Exercise task: Put the data below into a Markdown table with the columns "Row" and "Data line," giving each non-blank line its own numbered row. Leave the pictures out.

Information shown:

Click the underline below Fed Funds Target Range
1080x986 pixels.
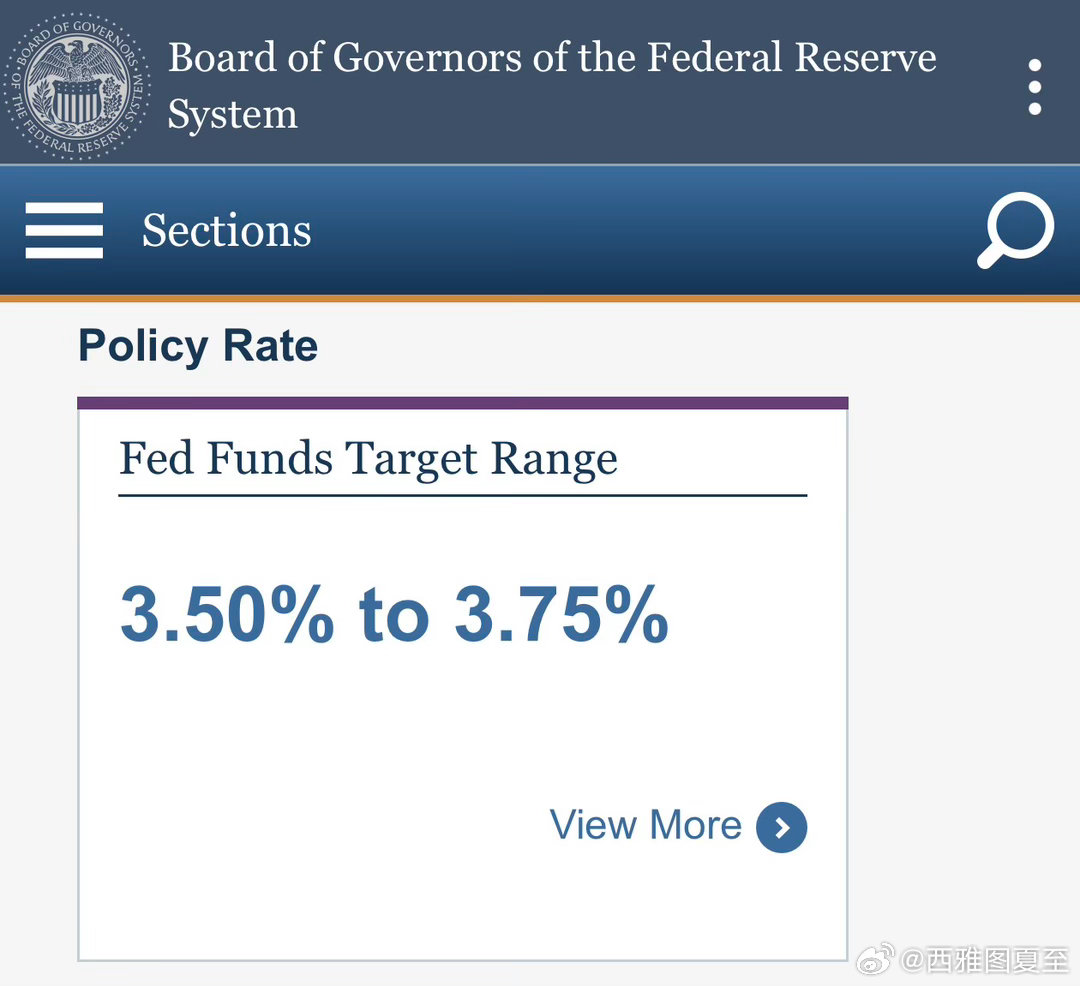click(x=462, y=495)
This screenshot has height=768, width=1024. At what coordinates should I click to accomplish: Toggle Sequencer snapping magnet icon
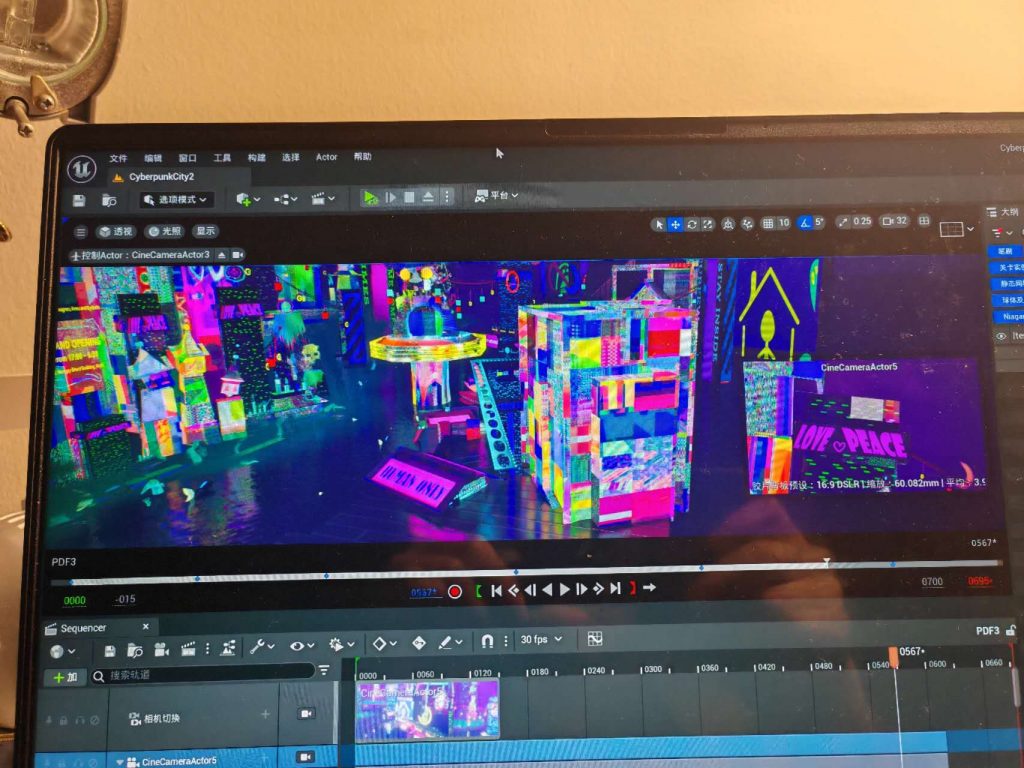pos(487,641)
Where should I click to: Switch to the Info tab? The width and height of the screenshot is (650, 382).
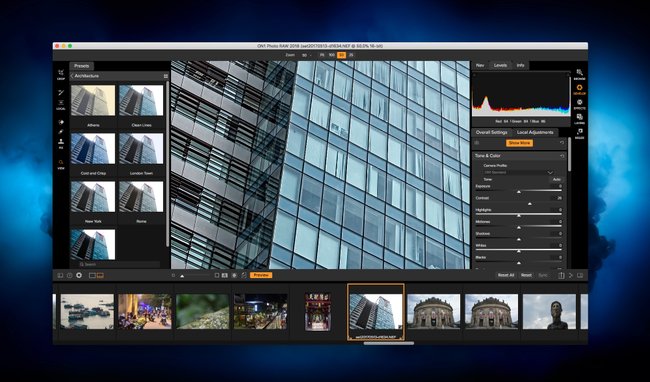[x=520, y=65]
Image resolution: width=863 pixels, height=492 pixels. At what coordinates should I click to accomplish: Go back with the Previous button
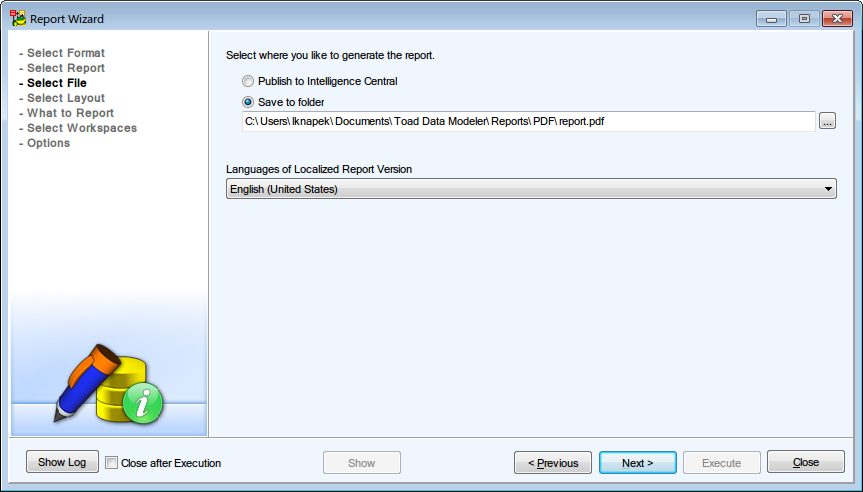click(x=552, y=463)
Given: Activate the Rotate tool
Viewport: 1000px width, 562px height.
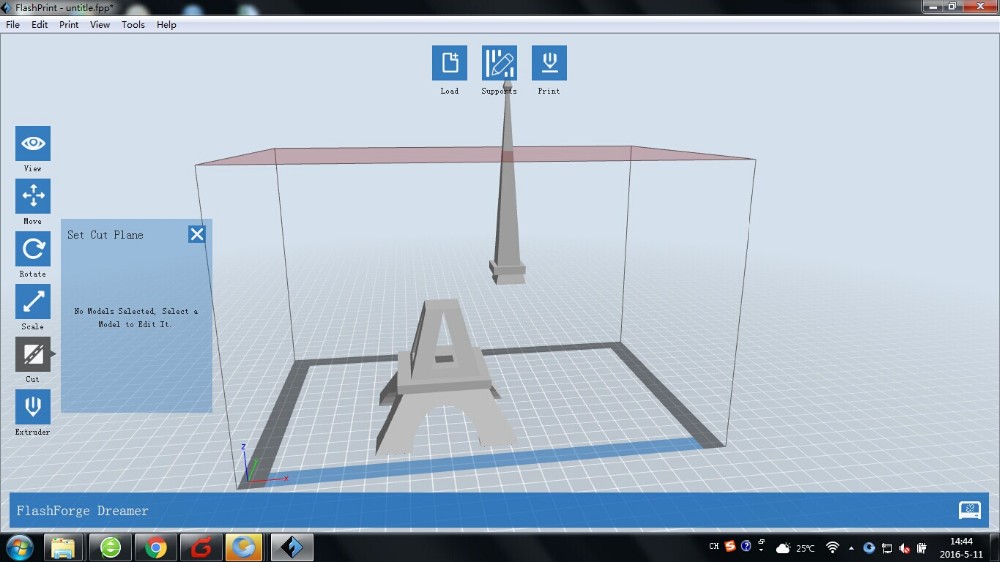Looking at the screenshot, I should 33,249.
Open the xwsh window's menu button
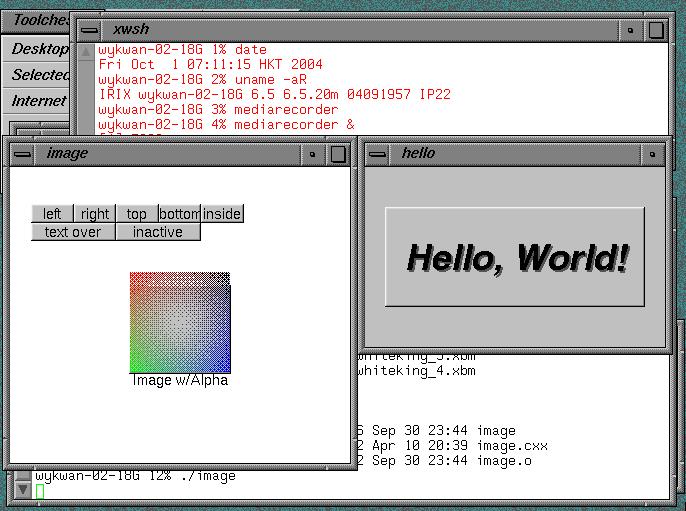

The output:
| Row | Data line |
|---|---|
| 1 | Click the underline below Fed Funds Target Range |
| 2 | 1080x986 pixels. |
| 3 | click(x=462, y=495) |
| 4 | This screenshot has height=768, width=1024. At what coordinates should I click to accomplish: Toggle Sequencer snapping magnet icon |
| 5 | pos(487,641) |
| 6 | Where should I click to: Switch to the Info tab? The width and height of the screenshot is (650, 382). |
| 7 | [x=520, y=65] |
| 8 | Image resolution: width=863 pixels, height=492 pixels. At what coordinates should I click to accomplish: Go back with the Previous button |
| 9 | click(x=552, y=463) |
| 10 | Given: Activate the Rotate tool |
| 11 | Viewport: 1000px width, 562px height. |
| 12 | Looking at the screenshot, I should 33,249. |
| 13 | Open the xwsh window's menu button |